He has been around since the late eighties, is honored directly by RZA in "Clan in da Front", the song of "Enter the Wu-Tang" and his contribution on Gravediggaz' first LP is crucial, it allows him both to get his first contract and to influence the style of renowned artists such as Big Pun and Nas, among many others. Still, Scientific Shabazz also known as Shabazz the Disciple is a name you may never have heard of. Around the 1992, when "Protect Ya Neck" is coming out on the streets, a turning point comes for him: his cousin Freestyle, rapper of the Arsonists, plays his demo for Prince Rakeem (RZA), and he decides to bring Shabazz to his new album, made with Prince Paul and other guys in a group called Gravediggaz.

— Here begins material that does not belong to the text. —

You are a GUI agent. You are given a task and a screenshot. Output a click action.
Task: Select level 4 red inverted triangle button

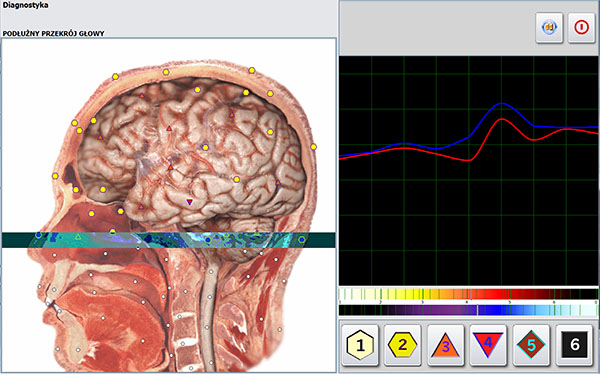(488, 345)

The LP is produced for a label and features another Scientific Shabazz acquaintance, his longtime friend Lord Messiah (Killah Priest). Grew up, among the many areas he toured in his teens, also in Brooklyn on the same block as The Genius (GZA), Killah Priest gets to know his brother RZA, whom he also calls as a guest on the Gravediggaz album. For both Shabazz and Priest this is the debut on the rap circuit and they are both present together in two songs. From the collaboration emerge the songs "Diary of a Madman" and "Graveyard Chamber", if you haven't listened to them, they are two of the best moments of "6 Feet Deep", for which Shabazz is sometimes considered among the pioneers of the horrorcore subgenre. Rereading what he wrote, I find it hard to doubt that he's not.
Shabazz and Killah Priest are also a duo, The Disciples of Armageddon (D.O.A.) and have a contract to make a demo with Atlantic, then they choose to make the tracks together with their respective friends Hellrazor (Hell Razah), who grew up with Shabazz, and Prodigal Sunn, a pseudonym found by his childhood friend Killah Priest. I think that the tracks they make could be "Deep in the Water" and "Write & Rhyme With a Liquid Pen" (this last one later known as "Writing Rhymes With a Liquid Pen" and "Elements"), but it doesn't matter, because that's how Sunz of Man was born. The group is made up of Mad Mob, a Red Hook group formed by rappers Scientific Shabazz, Hell Razah, 7th Ambassador and producer Supreme, and Brooklyn rappers Killah Priest and Prodigal Sunn, later joined by 60 Second Assassin, rapper close to Brooklyn Zu. The guys release an independent EP under the name Da Last Future, where most of the songs are only rapped by Hell Razah and 7th Ambassador (aka Zodiac Killah), then change the name to Sunz of Man.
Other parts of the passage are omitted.